方法:采用大脑中动脉线栓法建立局灶性脑缺血大鼠模型,将动物随机分为假手术组、模型组、补阳还五汤组、脑健片高、中、低剂量组。称取各组大鼠1d到7d的体重,并将各组大鼠于7d做神经功能评分,处理后TTC计算其梗死面积;于1d、3d、7d、14d、28d取脑组织进行WB、RT-PCR实验,检测其海马组织周期蛋白Cyclin B1和CyclinB2表达。运用PCA和GRA法对实验结果进行分析,获得补阳还五汤和脑健片指纹图谱与神经功能评分、脑梗死面积、脑干湿比等药效指标和周期蛋白Cyclin B1和Cyclin B2之间关系,并基于曲线拟合法建立其药代动力学数学模型。
结果:
(1)结合卡方拟合优度检验和两组独立样本T检验法,运用matlab编程分析的结果:脑健片组与模型组相比较,大鼠体重、脑干湿重比值明显增加(P<0.05),脑梗死面积(P<0.05)明显降低,且脑健片中剂量组对脑缺血的治疗效果最佳,其疗效略优于补阳还五汤组(正常人体剂量)。

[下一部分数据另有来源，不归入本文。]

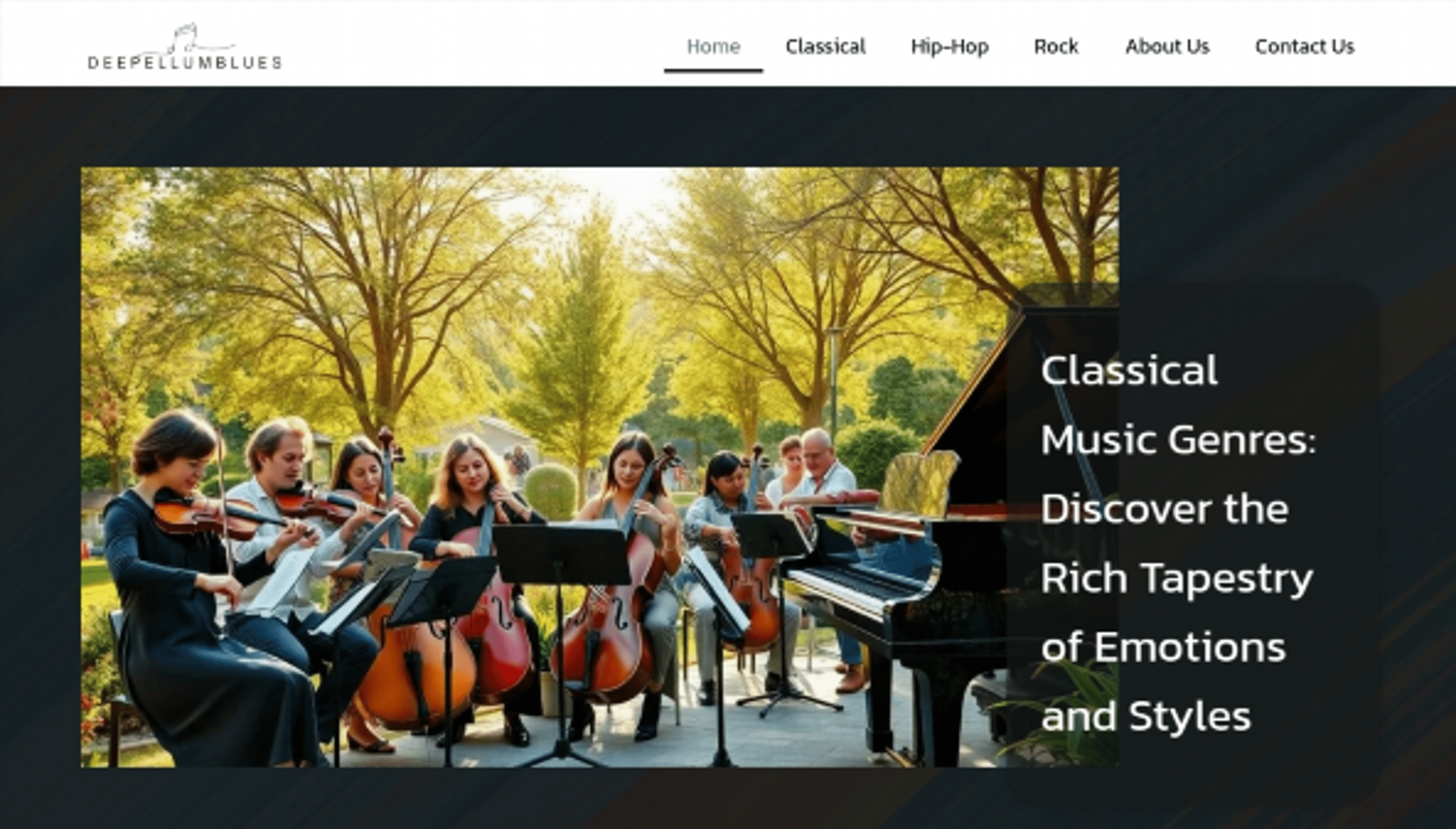Open the Home navigation tab

713,46
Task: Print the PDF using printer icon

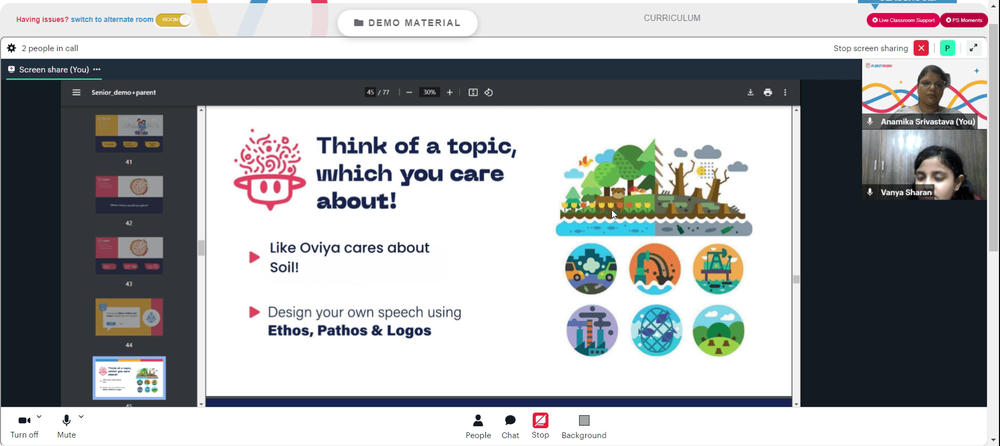Action: pos(768,93)
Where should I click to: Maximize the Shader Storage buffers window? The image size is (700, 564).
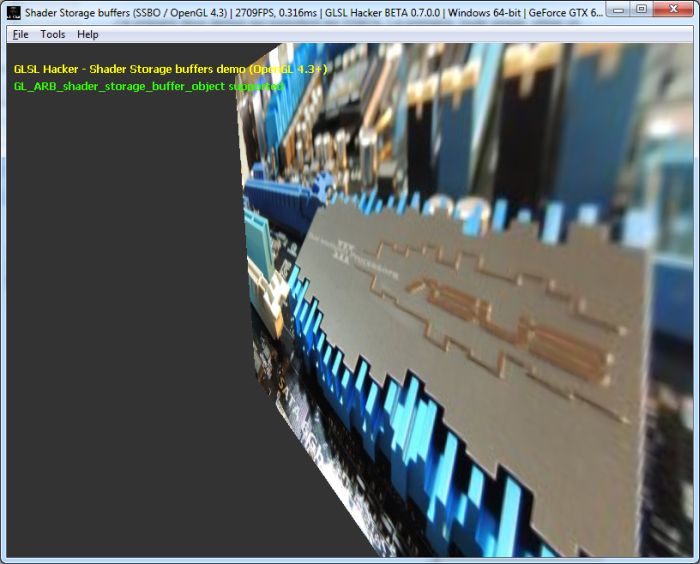click(x=642, y=9)
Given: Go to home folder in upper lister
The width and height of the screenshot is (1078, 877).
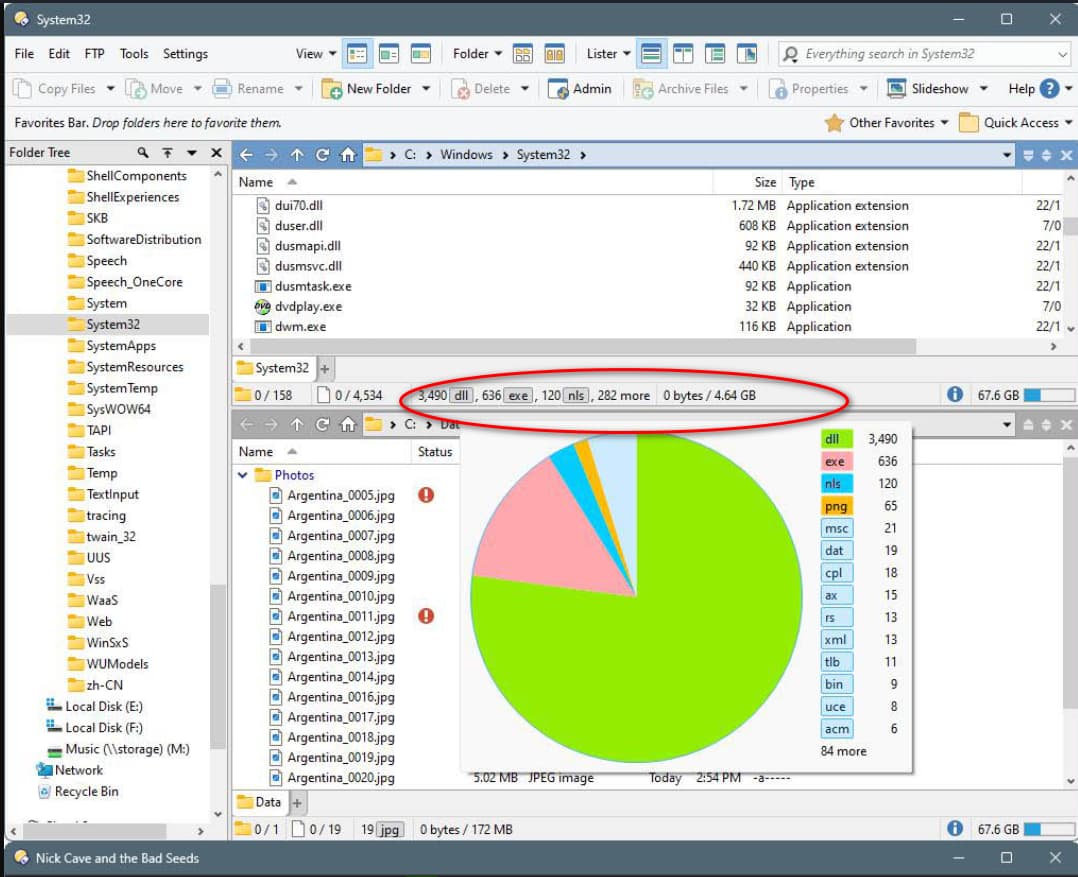Looking at the screenshot, I should (348, 155).
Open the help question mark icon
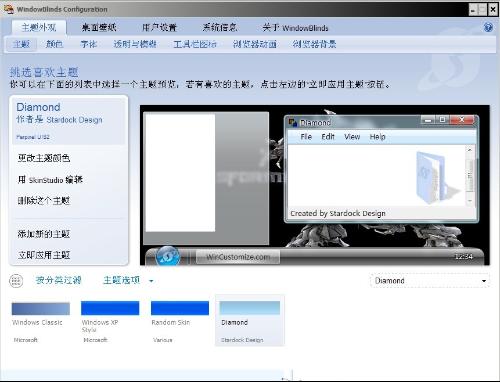Viewport: 500px width, 382px height. click(x=488, y=27)
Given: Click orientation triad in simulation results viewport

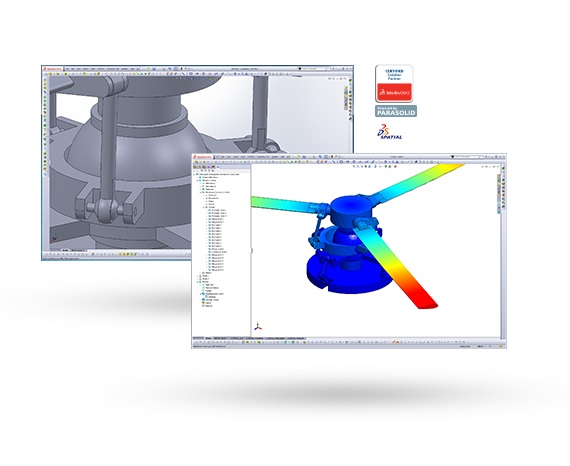Looking at the screenshot, I should pos(258,326).
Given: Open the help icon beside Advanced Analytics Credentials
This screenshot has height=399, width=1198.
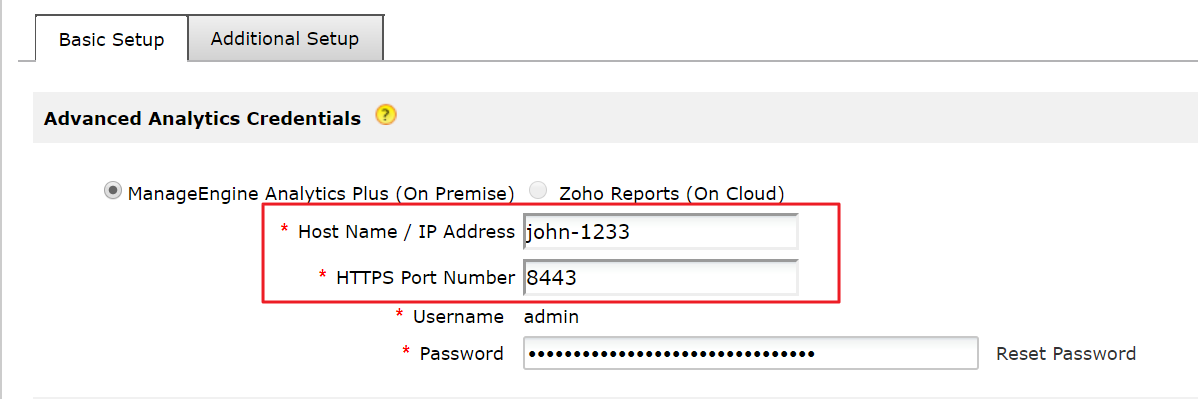Looking at the screenshot, I should tap(386, 116).
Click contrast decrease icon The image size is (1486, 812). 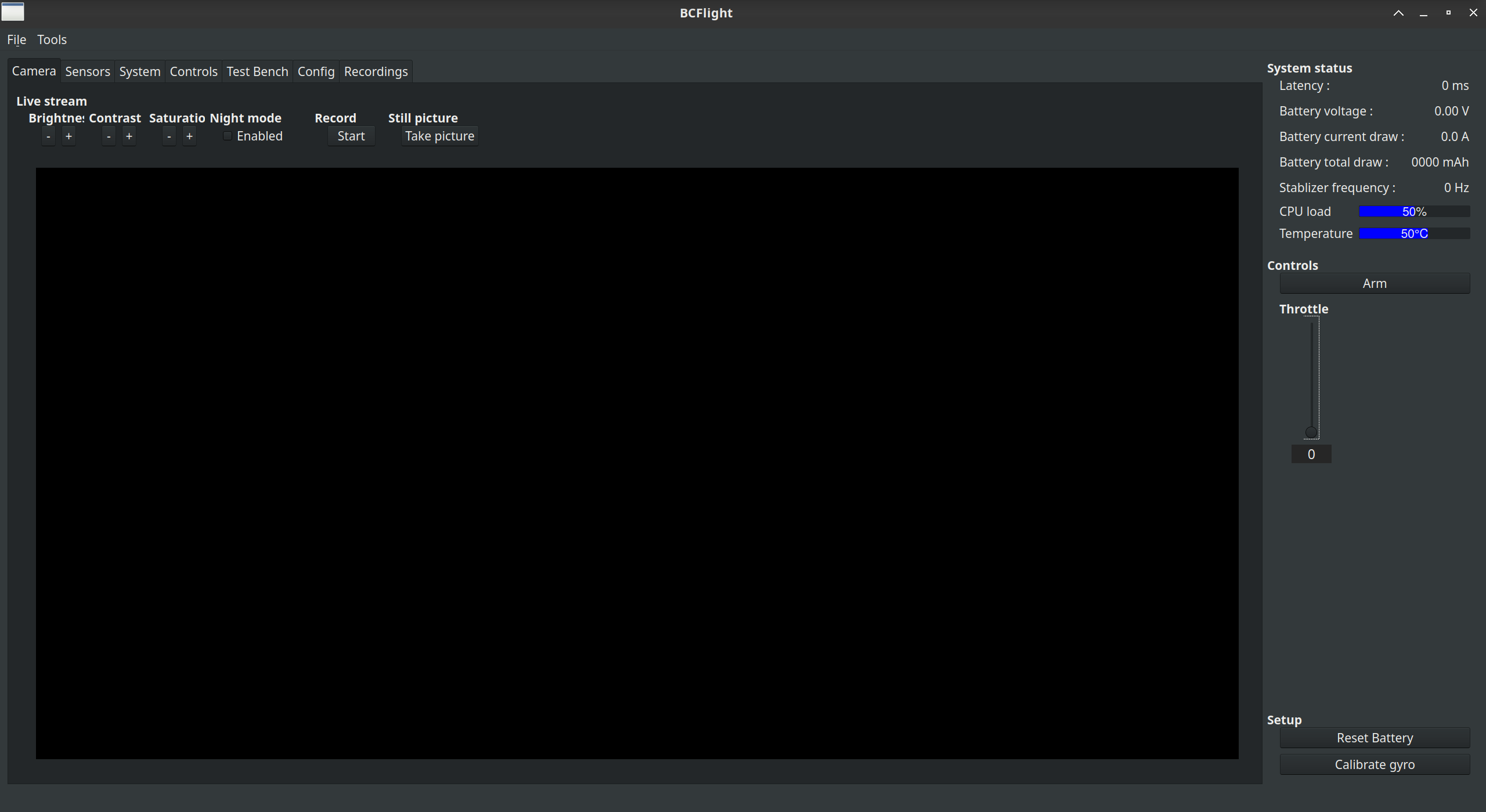pos(107,136)
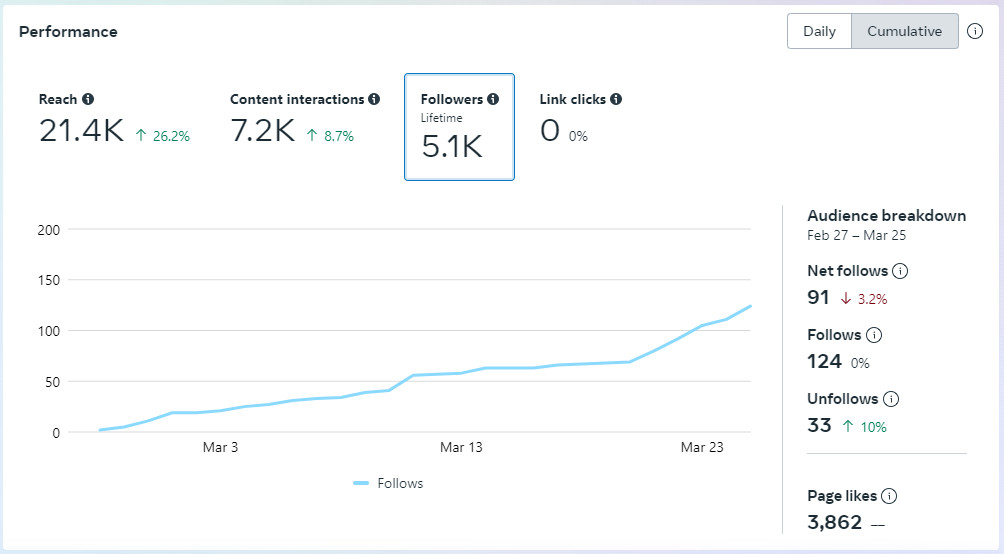Select the Cumulative view toggle
The height and width of the screenshot is (554, 1004).
(904, 31)
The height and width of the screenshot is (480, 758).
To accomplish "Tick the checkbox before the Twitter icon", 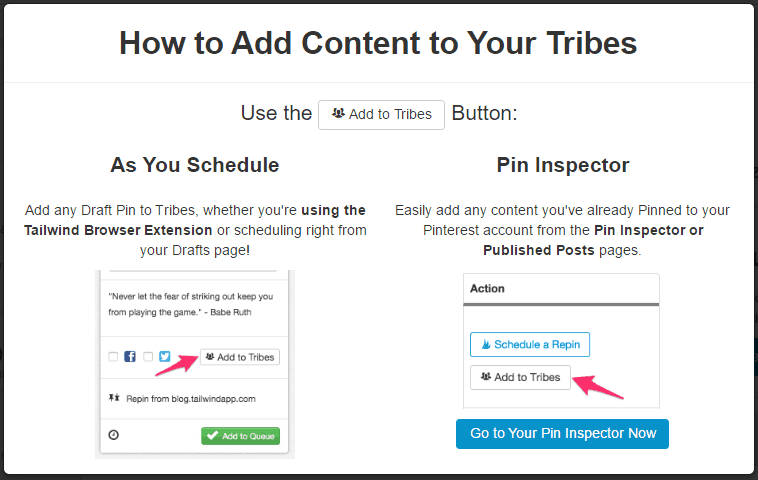I will (x=148, y=357).
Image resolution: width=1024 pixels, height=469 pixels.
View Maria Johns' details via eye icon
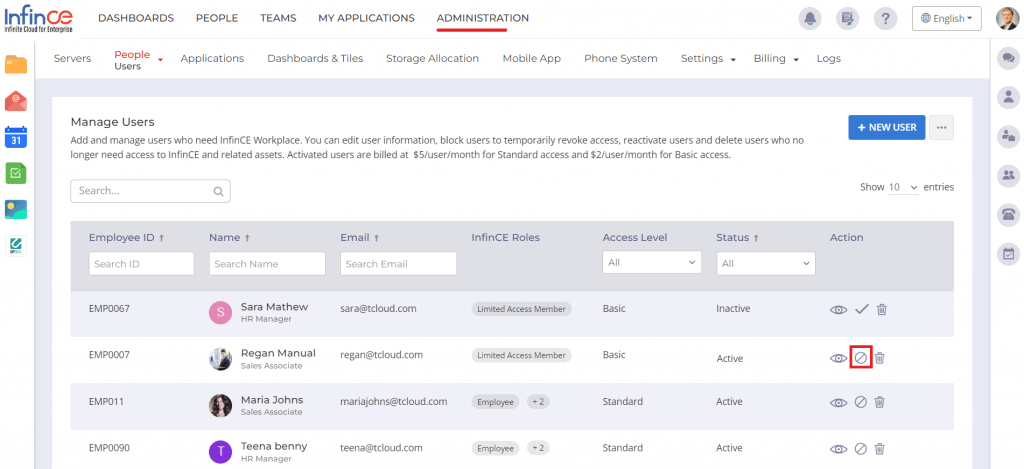(838, 402)
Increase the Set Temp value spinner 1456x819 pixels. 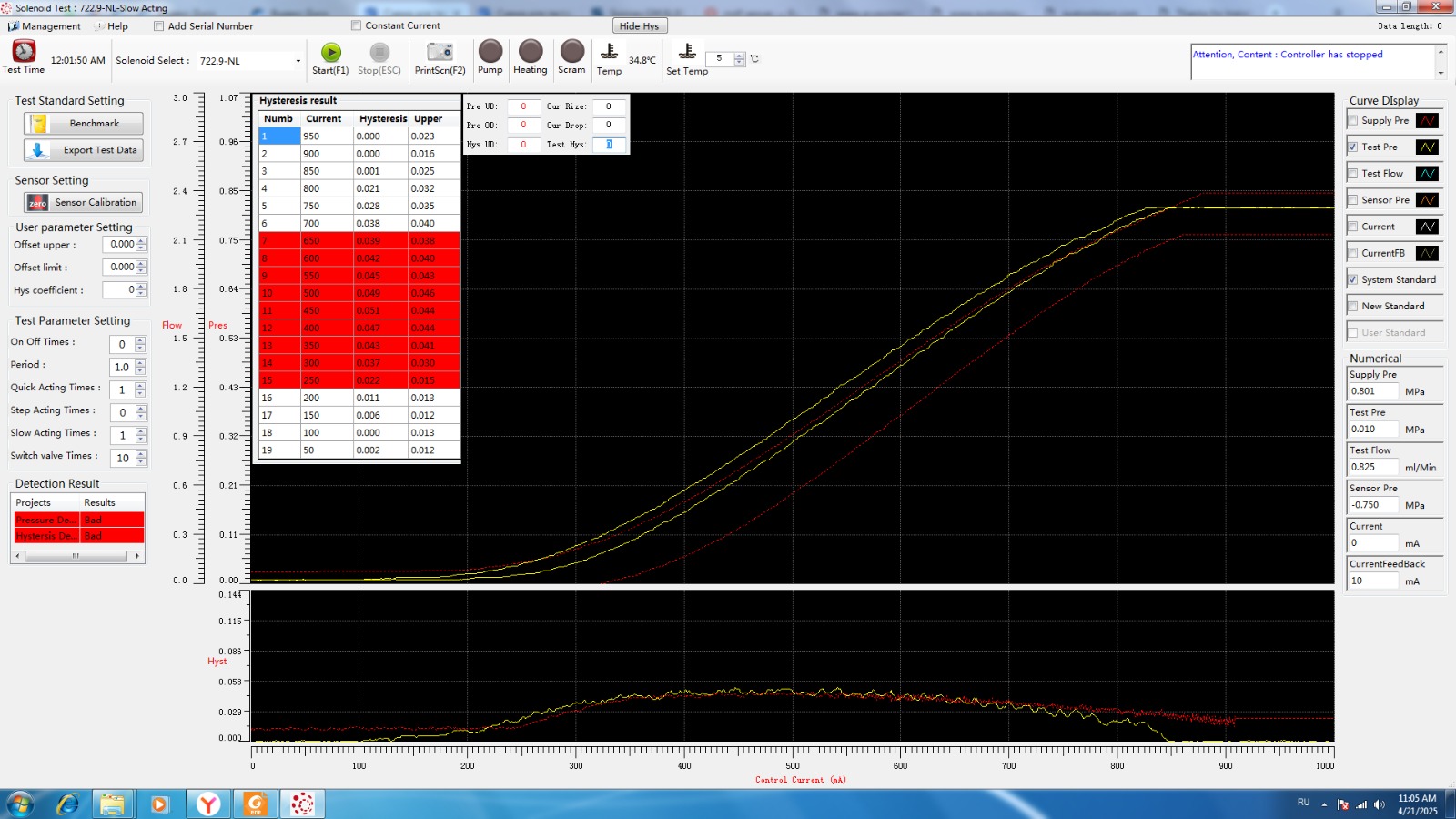[739, 56]
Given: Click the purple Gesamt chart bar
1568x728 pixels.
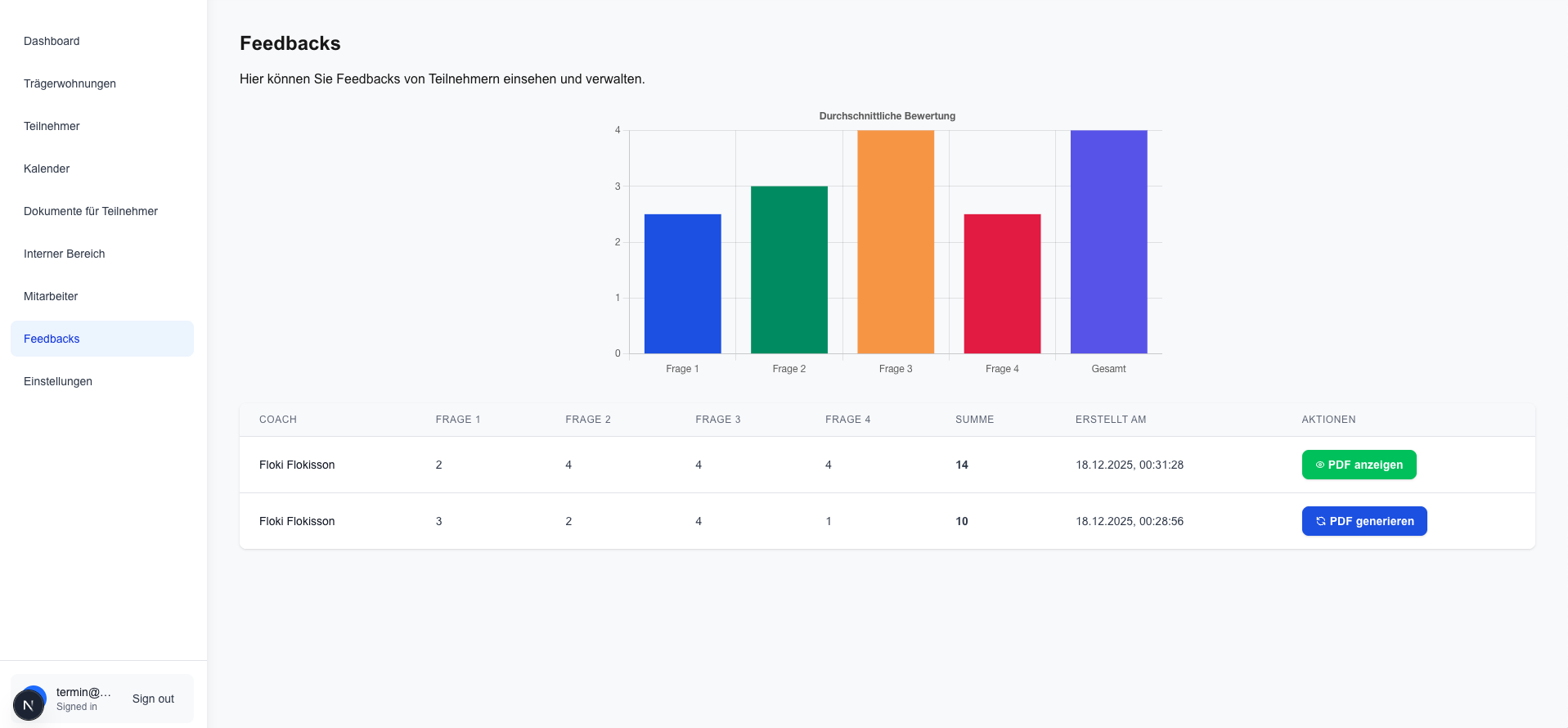Looking at the screenshot, I should click(x=1108, y=242).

(2)WB和RT-PCR检测结果表明:脑健片组与模型组相比较,能有效降低周期蛋白Cyclin B1和Cyclin B2表达,差异具有统计学意义(P<0.05),脑健片组和补阳还五汤全方组间对Cyclin B1和CyclinB2表达的调控作用没有显著差异(P>0.05)。
(3)谱效关系研究结果显示:脑健片和补阳还五汤样品共有峰排名均大于其各自的特有峰,且保留时间为tR=20.649、6.474、26.404min的化学成分对神经功能评分、脑梗死面积、脑干湿比、周期蛋白CyclinB1和Cyclin B2的贡献度排在前五位。
(4)药代动力学模型评价的结果显示:脑健片和补阳全方对阿魏酸与槀本内酯的吸收分布和消除无明显差异(P>0.05),但补阳全方中的洋川芎内酯A更容易被体内吸收、分布和消除。
结论:
(1)脑健片能有效改善神经功能症状、缩小脑梗死面积、减轻脑水肿,显著降低脑缺血模型大鼠海马组织cyclins B1、cyclins B2的表达,且其作用与补阳还五汤全方相当。
(2)脑健片中指纹图谱保留时间为tR=20.649、6.474、26.404min的化学成分对调控脑缺血损伤和干预周期蛋白起到关键作用,推测是其主要药效物质基础,且其作用机制可能与海马组织神经细胞周期的调控作用有关。
(3)脑健片和补阳还五汤对阿魏酸与槀本内酯的吸收、分布和消除无明显差异,但洋川芎内酯A的吸收分布和消除具有显著性差异,此种差异是否会影响脑健片的药效,有待进一步研究。
(4) PCA-GRA方法能客观评价中药复方的谱效关系,是一种值得借鉴的好方法。
(5)基于曲线拟合的方法,结合matlab科学工具编程,建立了符合脑健片和补阳还五汤全方中阿魏酸、洋川芎内酯A、桑本内酯三种成分的药代动力学模型,能有效、客观的评价药物在体内的吸收、分布和消除过程,且数学模型的拟合结果优于传统二室模型,为中药复方药代动力学研究提供了新思路。
(6)脑健片在治疗脑缺血方面具有良好的优势,符合中风患者的需求,为指导临床合理用药提供了理论依据。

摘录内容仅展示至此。